• ASSIGNMENT
Set out exactly every line of the entries below, starting at the line that holds "Select the US West (Phoenix) region" and stopping after the line that holds "Task: Open the screenshot crop tool icon".

○ ○ ○ ○ ○ ○ ○

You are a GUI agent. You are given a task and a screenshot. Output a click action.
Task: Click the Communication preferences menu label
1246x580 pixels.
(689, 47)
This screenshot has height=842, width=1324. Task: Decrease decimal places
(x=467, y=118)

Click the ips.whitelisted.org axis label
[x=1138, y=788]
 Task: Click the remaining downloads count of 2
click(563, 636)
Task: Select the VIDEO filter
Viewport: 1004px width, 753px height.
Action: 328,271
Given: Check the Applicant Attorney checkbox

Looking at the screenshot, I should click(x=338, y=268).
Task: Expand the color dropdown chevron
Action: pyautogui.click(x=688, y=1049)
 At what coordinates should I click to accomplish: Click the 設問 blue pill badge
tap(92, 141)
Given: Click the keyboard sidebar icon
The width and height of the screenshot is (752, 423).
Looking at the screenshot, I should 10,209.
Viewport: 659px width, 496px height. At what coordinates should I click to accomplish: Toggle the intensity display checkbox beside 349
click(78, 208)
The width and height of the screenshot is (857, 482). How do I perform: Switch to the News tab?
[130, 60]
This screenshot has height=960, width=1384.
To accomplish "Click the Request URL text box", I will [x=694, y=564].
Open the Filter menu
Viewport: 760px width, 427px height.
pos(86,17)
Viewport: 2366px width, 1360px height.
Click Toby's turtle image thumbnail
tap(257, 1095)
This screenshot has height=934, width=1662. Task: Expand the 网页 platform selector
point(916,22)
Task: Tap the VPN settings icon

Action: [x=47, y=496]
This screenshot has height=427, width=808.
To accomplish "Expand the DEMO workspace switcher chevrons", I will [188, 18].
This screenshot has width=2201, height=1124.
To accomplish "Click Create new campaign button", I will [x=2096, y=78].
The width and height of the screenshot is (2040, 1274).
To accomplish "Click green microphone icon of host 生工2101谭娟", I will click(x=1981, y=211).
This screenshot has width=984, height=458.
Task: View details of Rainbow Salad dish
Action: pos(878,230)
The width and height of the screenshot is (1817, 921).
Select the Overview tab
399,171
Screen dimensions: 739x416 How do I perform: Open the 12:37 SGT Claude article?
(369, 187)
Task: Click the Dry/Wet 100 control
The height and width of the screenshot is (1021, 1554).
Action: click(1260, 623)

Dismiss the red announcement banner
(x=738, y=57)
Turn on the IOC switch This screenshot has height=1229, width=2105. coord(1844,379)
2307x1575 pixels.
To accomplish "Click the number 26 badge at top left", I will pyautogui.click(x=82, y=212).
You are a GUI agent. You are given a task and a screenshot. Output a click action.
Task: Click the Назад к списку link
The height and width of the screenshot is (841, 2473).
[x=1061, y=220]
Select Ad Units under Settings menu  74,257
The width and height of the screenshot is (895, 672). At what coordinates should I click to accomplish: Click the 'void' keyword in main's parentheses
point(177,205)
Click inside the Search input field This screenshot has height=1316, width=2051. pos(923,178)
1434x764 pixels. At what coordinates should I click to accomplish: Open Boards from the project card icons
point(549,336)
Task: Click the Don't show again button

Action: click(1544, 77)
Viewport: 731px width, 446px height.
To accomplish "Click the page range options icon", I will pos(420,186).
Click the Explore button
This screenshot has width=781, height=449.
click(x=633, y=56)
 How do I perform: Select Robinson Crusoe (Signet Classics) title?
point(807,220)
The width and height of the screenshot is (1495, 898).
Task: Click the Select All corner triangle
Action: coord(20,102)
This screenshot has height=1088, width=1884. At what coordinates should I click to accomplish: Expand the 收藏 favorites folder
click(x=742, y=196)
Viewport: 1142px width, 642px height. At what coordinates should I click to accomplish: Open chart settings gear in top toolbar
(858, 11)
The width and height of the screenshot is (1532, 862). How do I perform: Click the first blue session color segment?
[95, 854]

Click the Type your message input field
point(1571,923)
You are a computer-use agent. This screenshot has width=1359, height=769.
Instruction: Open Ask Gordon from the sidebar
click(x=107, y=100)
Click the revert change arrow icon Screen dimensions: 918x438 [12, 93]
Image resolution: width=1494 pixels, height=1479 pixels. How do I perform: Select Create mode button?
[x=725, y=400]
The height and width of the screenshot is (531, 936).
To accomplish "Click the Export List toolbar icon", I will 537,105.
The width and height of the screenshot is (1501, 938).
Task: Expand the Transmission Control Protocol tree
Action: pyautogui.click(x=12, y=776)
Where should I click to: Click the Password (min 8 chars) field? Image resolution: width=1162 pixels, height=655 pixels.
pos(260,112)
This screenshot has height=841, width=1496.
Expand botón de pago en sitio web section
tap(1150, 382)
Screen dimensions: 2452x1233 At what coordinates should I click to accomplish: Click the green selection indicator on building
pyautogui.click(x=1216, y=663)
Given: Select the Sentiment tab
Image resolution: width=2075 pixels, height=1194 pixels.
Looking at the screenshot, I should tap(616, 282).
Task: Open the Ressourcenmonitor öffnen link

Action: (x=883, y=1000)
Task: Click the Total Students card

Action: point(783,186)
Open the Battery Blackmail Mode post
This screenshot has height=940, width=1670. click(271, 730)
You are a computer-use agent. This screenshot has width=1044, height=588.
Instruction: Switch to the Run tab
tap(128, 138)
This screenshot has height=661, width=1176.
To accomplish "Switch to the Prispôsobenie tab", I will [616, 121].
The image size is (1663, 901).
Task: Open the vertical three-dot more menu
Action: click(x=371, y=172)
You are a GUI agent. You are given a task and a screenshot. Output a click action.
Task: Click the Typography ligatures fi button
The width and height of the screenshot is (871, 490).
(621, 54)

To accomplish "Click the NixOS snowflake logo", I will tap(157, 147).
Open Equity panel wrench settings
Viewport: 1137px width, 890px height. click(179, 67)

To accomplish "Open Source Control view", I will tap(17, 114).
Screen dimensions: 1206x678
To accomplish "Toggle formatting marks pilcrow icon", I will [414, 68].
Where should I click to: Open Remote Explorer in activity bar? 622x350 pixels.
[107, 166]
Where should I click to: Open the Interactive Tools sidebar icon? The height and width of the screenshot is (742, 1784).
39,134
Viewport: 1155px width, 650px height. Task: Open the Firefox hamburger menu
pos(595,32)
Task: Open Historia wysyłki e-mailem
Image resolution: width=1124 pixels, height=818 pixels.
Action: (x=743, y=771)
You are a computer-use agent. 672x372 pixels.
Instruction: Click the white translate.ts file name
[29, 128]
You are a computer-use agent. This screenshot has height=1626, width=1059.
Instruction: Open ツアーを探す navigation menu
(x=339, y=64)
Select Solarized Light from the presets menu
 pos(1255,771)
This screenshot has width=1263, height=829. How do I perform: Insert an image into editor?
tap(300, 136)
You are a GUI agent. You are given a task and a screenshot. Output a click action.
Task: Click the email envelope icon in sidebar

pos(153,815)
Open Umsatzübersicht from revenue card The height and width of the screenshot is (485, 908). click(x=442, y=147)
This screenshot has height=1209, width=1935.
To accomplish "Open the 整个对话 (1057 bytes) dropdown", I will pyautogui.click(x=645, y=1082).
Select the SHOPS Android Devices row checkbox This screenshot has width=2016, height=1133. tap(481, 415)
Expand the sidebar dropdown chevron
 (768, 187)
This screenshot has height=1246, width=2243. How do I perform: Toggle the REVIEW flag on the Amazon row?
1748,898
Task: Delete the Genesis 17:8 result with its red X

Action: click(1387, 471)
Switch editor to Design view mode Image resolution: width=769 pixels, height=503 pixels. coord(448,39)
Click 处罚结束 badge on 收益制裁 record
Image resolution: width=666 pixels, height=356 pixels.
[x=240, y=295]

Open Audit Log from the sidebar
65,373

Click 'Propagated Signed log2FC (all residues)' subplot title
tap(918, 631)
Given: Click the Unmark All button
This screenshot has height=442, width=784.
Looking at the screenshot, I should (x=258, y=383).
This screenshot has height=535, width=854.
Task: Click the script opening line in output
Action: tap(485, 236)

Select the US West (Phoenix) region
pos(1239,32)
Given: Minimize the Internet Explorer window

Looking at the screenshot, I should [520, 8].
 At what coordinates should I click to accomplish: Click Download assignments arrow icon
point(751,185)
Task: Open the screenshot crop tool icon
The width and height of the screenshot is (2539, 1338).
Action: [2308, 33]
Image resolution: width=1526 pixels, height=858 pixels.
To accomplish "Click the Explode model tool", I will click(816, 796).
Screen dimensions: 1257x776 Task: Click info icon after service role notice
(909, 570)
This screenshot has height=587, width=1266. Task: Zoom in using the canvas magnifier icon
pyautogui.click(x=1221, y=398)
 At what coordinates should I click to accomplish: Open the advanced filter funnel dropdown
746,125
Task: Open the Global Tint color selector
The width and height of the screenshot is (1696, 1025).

○ ○ ○ ○ ○ ○ ○

• SOLUTION TO THIS PROBLEM
Select the US West (Phoenix) region
pos(1239,32)
Given: Minimize the Internet Explorer window

Looking at the screenshot, I should [520, 8].
 At what coordinates should I click to accomplish: Click Download assignments arrow icon
point(751,185)
Task: Open the screenshot crop tool icon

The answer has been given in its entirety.